## EXERCISE AIM
Beneath this task are records; print exactly the stretch of them from the line with "ugo.guillermo@gmail.com (331, 2546)" through the line with "[button] (800, 133)", both ends included.

(EXCERPTED DATA Opens)

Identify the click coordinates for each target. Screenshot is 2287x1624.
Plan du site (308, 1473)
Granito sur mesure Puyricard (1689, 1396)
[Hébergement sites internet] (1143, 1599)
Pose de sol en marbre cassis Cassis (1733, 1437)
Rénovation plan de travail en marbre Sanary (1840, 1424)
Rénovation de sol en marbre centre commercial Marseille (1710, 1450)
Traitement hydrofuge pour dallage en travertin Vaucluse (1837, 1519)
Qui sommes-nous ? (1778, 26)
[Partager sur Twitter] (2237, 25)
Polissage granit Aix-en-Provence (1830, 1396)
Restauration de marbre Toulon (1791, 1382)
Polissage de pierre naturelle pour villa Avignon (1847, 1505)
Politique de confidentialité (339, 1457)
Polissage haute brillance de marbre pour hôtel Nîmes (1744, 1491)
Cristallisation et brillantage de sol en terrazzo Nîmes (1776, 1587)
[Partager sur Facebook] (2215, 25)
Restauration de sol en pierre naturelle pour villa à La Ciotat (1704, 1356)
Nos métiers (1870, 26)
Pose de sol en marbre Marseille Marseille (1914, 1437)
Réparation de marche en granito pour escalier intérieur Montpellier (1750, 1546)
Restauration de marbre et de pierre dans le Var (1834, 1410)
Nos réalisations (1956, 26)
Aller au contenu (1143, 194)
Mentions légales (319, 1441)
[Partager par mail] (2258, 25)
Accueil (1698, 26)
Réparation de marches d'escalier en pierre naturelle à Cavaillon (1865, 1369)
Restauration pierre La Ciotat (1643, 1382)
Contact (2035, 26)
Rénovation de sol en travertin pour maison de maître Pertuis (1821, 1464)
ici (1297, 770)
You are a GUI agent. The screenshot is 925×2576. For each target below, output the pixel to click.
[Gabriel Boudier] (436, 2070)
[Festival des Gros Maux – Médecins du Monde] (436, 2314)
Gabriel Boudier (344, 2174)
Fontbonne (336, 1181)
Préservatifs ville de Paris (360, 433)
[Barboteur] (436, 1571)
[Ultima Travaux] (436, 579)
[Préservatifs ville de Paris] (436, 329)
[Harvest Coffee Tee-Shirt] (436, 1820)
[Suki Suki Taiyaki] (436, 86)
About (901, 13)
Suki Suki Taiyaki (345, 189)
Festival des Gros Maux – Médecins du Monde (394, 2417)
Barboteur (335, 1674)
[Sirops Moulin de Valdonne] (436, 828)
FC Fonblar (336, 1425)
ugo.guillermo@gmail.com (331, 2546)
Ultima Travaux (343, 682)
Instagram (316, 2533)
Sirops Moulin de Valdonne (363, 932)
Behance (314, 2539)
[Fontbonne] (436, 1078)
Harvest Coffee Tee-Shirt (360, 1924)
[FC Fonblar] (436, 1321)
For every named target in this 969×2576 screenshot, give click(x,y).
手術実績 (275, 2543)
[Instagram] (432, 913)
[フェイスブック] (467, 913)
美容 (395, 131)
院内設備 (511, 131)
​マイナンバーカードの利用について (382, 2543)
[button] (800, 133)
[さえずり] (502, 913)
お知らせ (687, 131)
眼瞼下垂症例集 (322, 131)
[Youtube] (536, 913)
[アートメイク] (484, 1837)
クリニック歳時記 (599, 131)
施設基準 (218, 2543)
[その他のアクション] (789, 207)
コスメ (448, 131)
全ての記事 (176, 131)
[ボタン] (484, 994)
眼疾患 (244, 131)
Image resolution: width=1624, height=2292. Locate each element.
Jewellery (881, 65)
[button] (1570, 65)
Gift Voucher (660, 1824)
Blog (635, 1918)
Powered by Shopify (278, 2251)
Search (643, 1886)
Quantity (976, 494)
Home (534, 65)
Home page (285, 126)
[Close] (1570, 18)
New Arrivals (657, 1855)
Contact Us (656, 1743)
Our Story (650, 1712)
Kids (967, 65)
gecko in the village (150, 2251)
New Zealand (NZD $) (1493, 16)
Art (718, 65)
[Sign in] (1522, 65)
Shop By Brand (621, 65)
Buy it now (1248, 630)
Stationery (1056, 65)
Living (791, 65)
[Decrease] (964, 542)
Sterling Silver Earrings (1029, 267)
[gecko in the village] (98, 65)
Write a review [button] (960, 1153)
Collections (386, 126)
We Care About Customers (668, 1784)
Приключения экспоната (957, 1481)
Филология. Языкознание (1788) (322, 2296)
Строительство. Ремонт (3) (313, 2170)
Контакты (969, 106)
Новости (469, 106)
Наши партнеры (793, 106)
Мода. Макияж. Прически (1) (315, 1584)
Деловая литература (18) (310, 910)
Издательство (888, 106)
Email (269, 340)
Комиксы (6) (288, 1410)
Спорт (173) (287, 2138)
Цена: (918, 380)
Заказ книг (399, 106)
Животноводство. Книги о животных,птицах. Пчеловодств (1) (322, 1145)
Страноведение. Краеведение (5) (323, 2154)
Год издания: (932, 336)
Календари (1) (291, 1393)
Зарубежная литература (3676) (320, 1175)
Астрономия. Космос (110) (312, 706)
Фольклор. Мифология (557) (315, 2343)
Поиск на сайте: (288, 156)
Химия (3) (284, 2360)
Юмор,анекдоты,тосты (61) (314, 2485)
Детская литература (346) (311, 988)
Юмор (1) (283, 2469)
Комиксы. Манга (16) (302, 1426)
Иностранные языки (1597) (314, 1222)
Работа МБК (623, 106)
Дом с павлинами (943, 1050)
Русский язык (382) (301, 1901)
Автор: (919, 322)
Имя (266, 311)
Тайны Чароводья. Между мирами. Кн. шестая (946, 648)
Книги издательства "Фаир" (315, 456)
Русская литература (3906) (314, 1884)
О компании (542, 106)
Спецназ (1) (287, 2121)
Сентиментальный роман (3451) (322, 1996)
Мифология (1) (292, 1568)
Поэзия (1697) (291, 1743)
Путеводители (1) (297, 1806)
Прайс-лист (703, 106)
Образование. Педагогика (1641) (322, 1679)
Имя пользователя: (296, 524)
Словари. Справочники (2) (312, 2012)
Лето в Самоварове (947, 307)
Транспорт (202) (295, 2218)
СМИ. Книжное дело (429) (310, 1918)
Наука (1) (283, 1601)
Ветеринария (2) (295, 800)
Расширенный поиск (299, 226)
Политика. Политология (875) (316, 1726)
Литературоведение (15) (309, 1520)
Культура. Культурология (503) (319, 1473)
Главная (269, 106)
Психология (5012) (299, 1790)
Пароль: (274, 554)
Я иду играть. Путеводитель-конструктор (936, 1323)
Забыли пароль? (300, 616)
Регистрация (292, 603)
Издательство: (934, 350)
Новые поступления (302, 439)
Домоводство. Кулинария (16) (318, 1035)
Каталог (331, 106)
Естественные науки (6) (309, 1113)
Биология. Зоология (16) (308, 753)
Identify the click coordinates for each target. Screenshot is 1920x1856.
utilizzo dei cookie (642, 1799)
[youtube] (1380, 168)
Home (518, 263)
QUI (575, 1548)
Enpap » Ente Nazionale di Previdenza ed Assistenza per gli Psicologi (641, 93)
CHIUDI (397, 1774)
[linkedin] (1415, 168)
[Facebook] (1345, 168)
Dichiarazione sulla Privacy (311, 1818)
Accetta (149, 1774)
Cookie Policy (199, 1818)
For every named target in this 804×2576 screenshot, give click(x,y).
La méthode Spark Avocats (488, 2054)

(EXCERPTED DATA Closes)

## WRITTEN ANSWER
ugo.guillermo@gmail.com (331, 2546)
Ultima Travaux (343, 682)
Instagram (316, 2533)
Sirops Moulin de Valdonne (363, 932)
Behance (314, 2539)
[Fontbonne] (436, 1078)
Harvest Coffee Tee-Shirt (360, 1924)
[FC Fonblar] (436, 1321)
For every named target in this 969×2576 screenshot, give click(x,y).
手術実績 (275, 2543)
[Instagram] (432, 913)
[フェイスブック] (467, 913)
美容 (395, 131)
院内設備 (511, 131)
​マイナンバーカードの利用について (382, 2543)
[button] (800, 133)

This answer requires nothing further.